Let’s say, if freight costs go up, prices are adjusted according to profit targets. But, if the product faces stiff competition, the adjustment factors in both margin and market position. If the product is also highly valued by customers, the output now trades off between the relative influence of the three inputs — margin, market, and customer. You get the picture; the combination of influences is endless.
Dynamic pricing cannot be executed manually because it would take too many people. Companies rely on sophisticated software that work on rules-based machine learning and artificial intelligence to monitor and action price changes. The software, in turn, acts on the basis of high-frequency, automated data streams to power these changes.
For the do-it-yourself (DIY) market, dynamic pricing is already in action. Most aftermarket retailers have implemented pricing tools, particularly for their e-commerce platforms.
But, unlike the U.S., Canada is still largely a do-it-for-me (DIFM) market. Can a vacillating pricing strategy work in this business-to-business (B2B) dominant environment? The answer is yes — if you have a clear view of its benefits.

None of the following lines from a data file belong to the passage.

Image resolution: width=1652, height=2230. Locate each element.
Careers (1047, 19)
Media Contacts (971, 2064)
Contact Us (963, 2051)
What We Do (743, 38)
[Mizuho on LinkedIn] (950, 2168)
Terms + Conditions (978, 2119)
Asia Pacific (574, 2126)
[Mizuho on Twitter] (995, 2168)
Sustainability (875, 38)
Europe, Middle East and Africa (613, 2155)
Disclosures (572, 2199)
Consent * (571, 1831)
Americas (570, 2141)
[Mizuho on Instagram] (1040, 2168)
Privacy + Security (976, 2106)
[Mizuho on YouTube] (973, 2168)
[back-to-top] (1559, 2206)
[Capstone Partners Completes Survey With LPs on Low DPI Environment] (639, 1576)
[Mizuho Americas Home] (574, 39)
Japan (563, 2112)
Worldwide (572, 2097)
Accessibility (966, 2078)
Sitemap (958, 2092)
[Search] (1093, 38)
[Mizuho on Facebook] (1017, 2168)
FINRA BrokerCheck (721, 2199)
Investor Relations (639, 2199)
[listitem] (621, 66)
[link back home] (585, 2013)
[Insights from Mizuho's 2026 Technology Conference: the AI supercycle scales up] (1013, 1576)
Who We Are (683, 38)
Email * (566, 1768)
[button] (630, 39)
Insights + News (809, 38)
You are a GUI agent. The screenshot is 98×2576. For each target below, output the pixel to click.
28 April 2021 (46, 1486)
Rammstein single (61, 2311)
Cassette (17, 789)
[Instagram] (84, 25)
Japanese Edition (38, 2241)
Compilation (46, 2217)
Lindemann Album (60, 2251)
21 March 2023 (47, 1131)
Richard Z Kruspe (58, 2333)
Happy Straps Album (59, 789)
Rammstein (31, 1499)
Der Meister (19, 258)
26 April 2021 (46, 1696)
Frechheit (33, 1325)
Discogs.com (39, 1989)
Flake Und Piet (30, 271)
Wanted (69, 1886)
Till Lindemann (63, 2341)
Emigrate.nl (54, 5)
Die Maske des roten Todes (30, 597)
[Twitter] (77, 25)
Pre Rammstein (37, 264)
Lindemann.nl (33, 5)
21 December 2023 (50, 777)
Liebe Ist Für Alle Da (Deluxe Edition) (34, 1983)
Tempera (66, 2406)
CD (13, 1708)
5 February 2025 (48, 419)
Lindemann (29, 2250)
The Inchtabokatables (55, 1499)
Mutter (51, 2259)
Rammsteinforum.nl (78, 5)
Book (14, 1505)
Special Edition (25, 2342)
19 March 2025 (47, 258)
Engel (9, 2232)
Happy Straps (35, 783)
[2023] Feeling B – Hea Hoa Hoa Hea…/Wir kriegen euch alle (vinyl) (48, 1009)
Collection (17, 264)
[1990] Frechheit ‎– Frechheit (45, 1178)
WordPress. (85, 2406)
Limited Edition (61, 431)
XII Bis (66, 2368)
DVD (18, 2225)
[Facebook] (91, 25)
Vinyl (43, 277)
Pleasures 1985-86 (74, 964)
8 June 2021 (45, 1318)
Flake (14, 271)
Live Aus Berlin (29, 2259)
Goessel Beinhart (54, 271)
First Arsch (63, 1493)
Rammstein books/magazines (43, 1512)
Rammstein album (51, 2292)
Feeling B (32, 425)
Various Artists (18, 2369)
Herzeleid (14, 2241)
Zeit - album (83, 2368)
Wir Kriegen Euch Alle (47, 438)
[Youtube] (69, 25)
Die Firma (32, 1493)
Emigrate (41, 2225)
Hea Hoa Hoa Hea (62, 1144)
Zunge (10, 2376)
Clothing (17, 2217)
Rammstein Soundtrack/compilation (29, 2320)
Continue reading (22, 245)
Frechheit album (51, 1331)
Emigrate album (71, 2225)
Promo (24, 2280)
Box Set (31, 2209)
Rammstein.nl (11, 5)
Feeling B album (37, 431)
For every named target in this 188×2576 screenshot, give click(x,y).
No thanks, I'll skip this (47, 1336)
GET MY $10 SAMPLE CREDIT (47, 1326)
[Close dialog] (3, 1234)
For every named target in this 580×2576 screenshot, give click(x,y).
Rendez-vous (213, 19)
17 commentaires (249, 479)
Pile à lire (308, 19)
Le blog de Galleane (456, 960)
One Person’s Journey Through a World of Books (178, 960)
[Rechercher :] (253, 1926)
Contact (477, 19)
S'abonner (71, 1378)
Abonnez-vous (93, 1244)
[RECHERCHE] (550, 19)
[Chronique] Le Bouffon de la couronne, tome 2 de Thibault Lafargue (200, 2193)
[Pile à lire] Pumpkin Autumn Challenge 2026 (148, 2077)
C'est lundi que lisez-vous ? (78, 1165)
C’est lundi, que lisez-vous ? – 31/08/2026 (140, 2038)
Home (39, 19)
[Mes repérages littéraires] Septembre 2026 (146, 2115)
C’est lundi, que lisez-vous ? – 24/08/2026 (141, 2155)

For a supplier, it provides a mechanism to adjust prices according to customer urgency, lead times, and manufacturing capacity for a particular product. It allows sales teams to create automated selling processes based on previous wins and losses as well as current and future market conditions.
The advantages are even more apparent for distributors and retailers selling into automotive aftermarket maintenance and repair shops.
Currently, aftermarket B2B transactions are increasingly happening through digital platforms — a prerequisite for a dynamic pricing strategy since e-commerce enables a feedback loop of data and insights. For instance, what are daily the purchasing patterns of a technician? What products are being purchased by the business? A dynamic strategy allows a near, real-time understanding of such behaviour, enabling the distributor to understand cross-selling and bundled pricing opportunities for that buyer.
Dynamic pricing can also reward both buyer and seller.
Let’s say a particular shop is undergoing a sudden spike in repair traffic. Under static discounting frameworks, installers get price breaks on a pre-determined volume, driven by seasonality and prior purchase behaviour. But within a self-regulating environment, these rebates could be applied based on ongoing purchasing patterns, thereby creating greater loyalty and purchase satisfaction.
For the distributor, the benefit comes from any increase in order volume and revenue spurred by such spot discounting.
Dynamic pricing is a delicate dance. Get it wrong and you risk alienating customers for real or perceived “price-gouging,” as in the Springsteen-Ticketmaster case. Even worse, you risk squandering revenue from potentially “pricing down” a product.
To make dynamic pricing work, businesses need a steady stream of accurate and diverse data. The trouble with the aftermarket is there is precious little of it. And to be very honest, there seems to be little appetite to share and use data in the industry. The U.S. is bad and Canada is even worse.
For instance, granular, industry sales volumes are a given in most industries — even in certain B2B-heavy sectors such as the medical industry. No such luck in the aftermarket. Most competitors rely heavily on internal data and simply extrapolate those numbers to generate industry guesstimates. Many think that price crawlers — the use of automated data extraction to match market pricing — alone can power dynamic pricing.
If the aftermarket wants to take dynamic pricing seriously, it must up its data game. It must create internal processes to create, consume, and digest data. The industry must also create mechanisms to share data more effectively.
Without the right data, dynamic pricing might as well be … dancing in the dark.
Kumar Saha is the Toronto-based vice president (U.S.)/managing director (Canada) of global automotive intelligence firm Eucon. He has been advising North American automotive industry for over a decade and is a frequent conference speaker and media commentator.